> _本文抜粋_:
****************************************
Gorillazはバーチャルバンドだから正確に言うと仮面ではないかもしれないが、音が僕らに届く前に一枚かませたバーチャルという次元は、スクリームの仮面の様に謎と畏怖を呼び音を奇妙でも鮮やかに彩る。
 
Gorillazに限らず、仮の姿を創造した上で、音を奏でるロックアーティストは、殊の外多い。
今回は仮面をつけたロックアーティスト達に想いを馳せる。
 

ROCKとその姿

もう一回スクリームの仮面を整理してみる。
素顔を隠すための仮面は、その役割を超えまるで一つのキャラクターとなった。
恐怖の源泉であり、スイッチの役割を果たす、あのデザインは秀逸だったんだと思う。
ただ正体を隠すに留まらない、コンセプトがそこにあった。
 
ロックにおいても、ただ音が届きゃいいという考えはその一端でしかない。
耳や目を通し、その奥の感性に直に触れて、衝動を起こすロック音楽には音以外のデザインも非常に重要な要素になり得るし、それを楽しむのも乙なものだ。
****************************************
> _提供データ_:
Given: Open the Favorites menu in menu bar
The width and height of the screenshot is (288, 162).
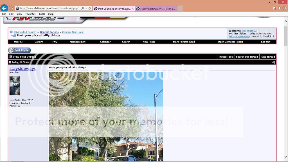Looking at the screenshot, I should (x=30, y=14).
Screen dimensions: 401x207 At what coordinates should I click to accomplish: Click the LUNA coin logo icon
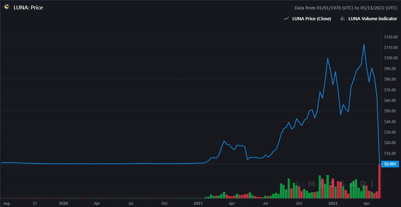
****************************************
> _作業内容_:
a – 仮面をつけたロックアーティストに関する本文抜粋では、スクリームの仮面は素顔を隠す役割を超えて何になったと述べられていますか。
b – 仮面をつけたロックアーティストに関する本文抜粋の続きを、最後の文の後から書いてください。
このデータは本文抜粋とは関係がありません。

> _作業結果_:
a – まるで一つのキャラクターになったと述べられています。

b –
聴く者の目まで惹く様な仮面。
ダフトパンクとかスクエアプレッシャーの様な近代的なアーティストも、スリップノットの様なガチガチのハード勢も、日本言えばビークルとかファクトとか、最近だとマンウィズとか。
数々その仮面はロックと共にある。
 
そもそも古くから、エルビスのド派手な格好でのパフォーマンスだったり、ビートルズのマッシュルームヘアーだったりと、見た目に一種のコンセプトを混ぜ、目を惹く事は確立されてた。
軸になるロックのスタンスはロックバンドな、誰しもが持っているが、その先に、すなわち僕らに触れる前面にコンセプトがある。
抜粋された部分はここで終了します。